Baca Juga  PPDB Kisruh, Menteri Pendidikan Akhirnya Buka Suara

“Pemberian beasiswa oleh perusahaan-perusahaan di Sidoarjo perlu dikontrol dan diawasi. Jangan sampai beasiswa salah sasaran atau diselewengkan pihak tidak bertanggung jawab,” katanya.

Menurutnya, perusahaan-perusahaan di Sidoarjo banyak sekali mengucurkan beasiswa melalui dana tanggungjawab sosial perusahaan, dan proses pencariannya harus tetap dikontrol supaya tepat sasaran.

“Semakin banyak perusahaan yang peduli dengan masyarakat sekitar pabrik dan dunia pendidikan, pasti akan semakin membawa Sidoarjo lebih baik,” katanya.
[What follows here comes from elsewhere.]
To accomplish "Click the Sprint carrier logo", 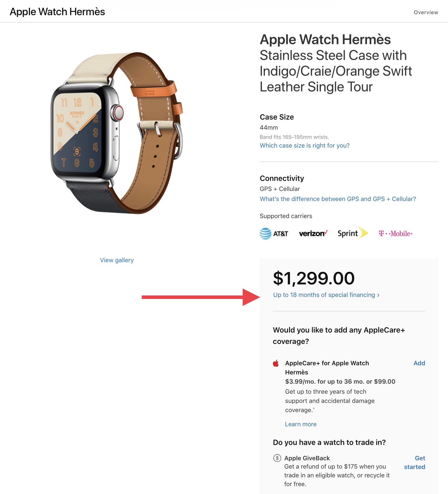I will click(352, 233).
Pada kesempatan yang sama, Direktur Utama PT Megasurya Mas, Alok Kumar Jain, mengatakan, pemberian beasiswa tahun ini berjumlah 375 siswa, terdiri atas 120 siswa dari SDN Tambakrejo, 65 siswa dari SDN Tambak Sawah, 90 siswa dari MI Darul Ulum, 40 siswa MI Nurul Ikhlas, dan 16 siswa prasejahtera dari ke empat sekolah tersebut.

Baca Juga  Butuh 150 Milliar Untuk Urai Macet Di Sidoarjo

“Pemberian beasiswa untuk pelajar di sekitar perusahaan ini sudah kami lakukan sejak tahun 1994, atau sudah sekitar 25 tahun. Anggaran itu merupakan dana CSR perusahaan,” katanya.

Ia mengatakan Pemberian beasiswa untuk pelajar di sekitar perusahaan ini sudah dilakukan sejak tahun 1994, atau sudah sekitar 25 tahun.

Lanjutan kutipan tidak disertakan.